Principle:Speechbrain Speechbrain TTS Inference Pipeline

Property	Value
Concept	End-to-end text-to-speech synthesis combining acoustic model and vocoder at inference time
Domains	Text_to_Speech, Inference
Repository	speechbrain/speechbrain
Related Implementation	Implementation:Speechbrain_Speechbrain_Tacotron2_Inference_Pipeline

Overview

TTS inference is a two-stage pipeline that transforms text into audible speech. The first stage (acoustic model) converts text into a mel-spectrogram representation, and the second stage (vocoder) converts the mel-spectrogram into a waveform.
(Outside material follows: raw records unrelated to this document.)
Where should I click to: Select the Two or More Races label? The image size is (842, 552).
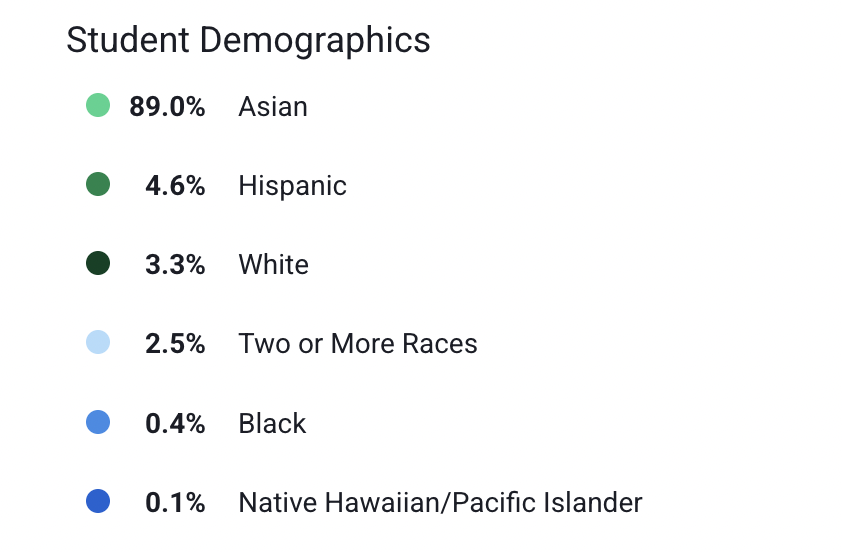[358, 344]
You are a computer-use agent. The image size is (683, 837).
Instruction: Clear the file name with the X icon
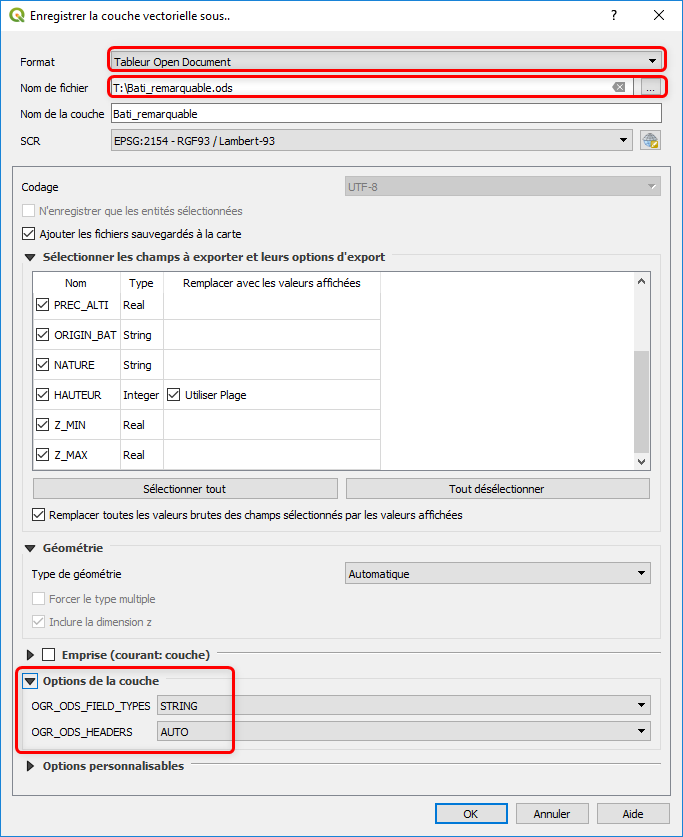(619, 88)
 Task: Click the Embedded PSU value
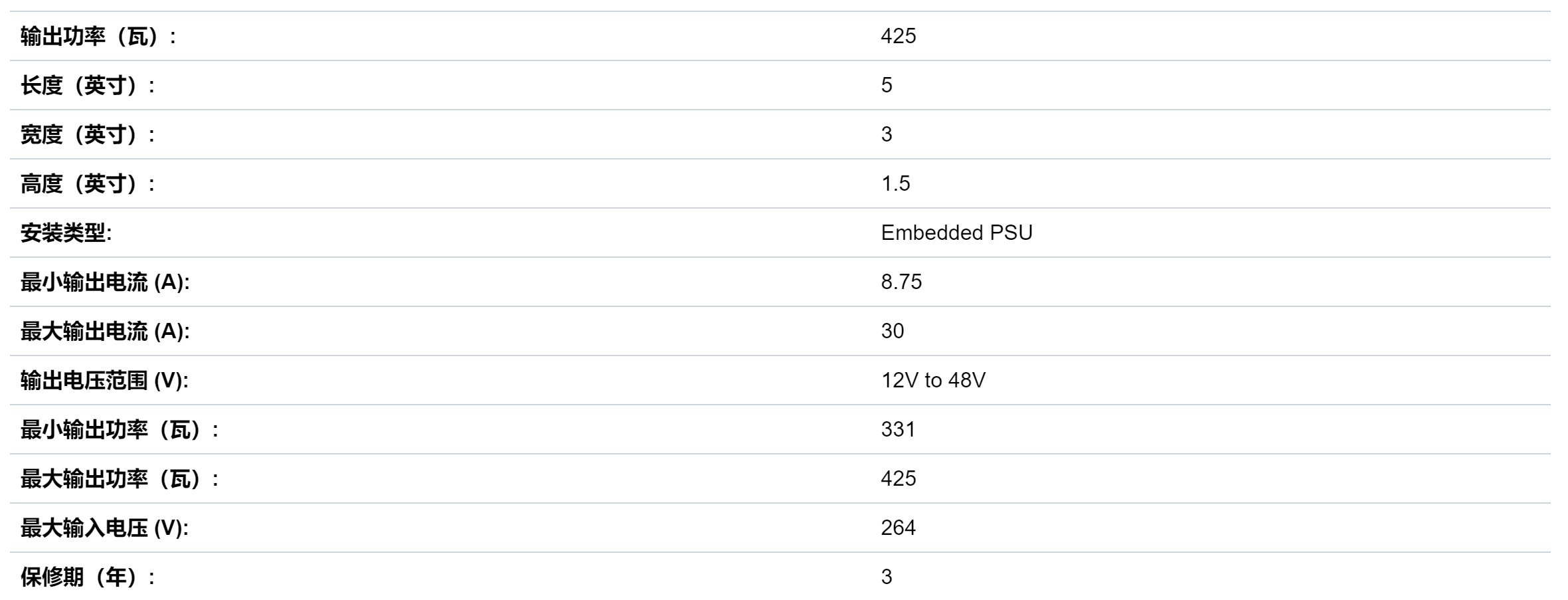pyautogui.click(x=956, y=233)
When combined with speaker embeddings, this pipeline supports zero-shot voice cloning, synthesizing speech in the voice of any speaker given a short reference audio sample.

Pipeline Stages

Stage 1: Acoustic Model (Tacotron2)

The Tacotron2 model operates in autoregressive inference mode, generating mel-spectrogram frames one at a time:

Text encoding: Input text is converted to a sequence of token indices using text_to_sequence with English cleaners
Encoder forward pass: The token sequence is processed by the convolutional encoder and bidirectional LSTM
Speaker conditioning: The speaker embedding (192-dim) is concatenated to each encoder output frame
Autoregressive decoding:
- The decoder starts with a zero-valued mel frame as input
- At each step, it attends to encoder outputs and generates one mel frame plus a gate (stop) prediction
- Generation continues until the gate output exceeds the threshold (0.5) or the maximum step count (1500) is reached
Post-net refinement: The complete mel-spectrogram is refined by the post-net convolutions

The inference is triggered via the model.infer() method, which handles the autoregressive loop internally.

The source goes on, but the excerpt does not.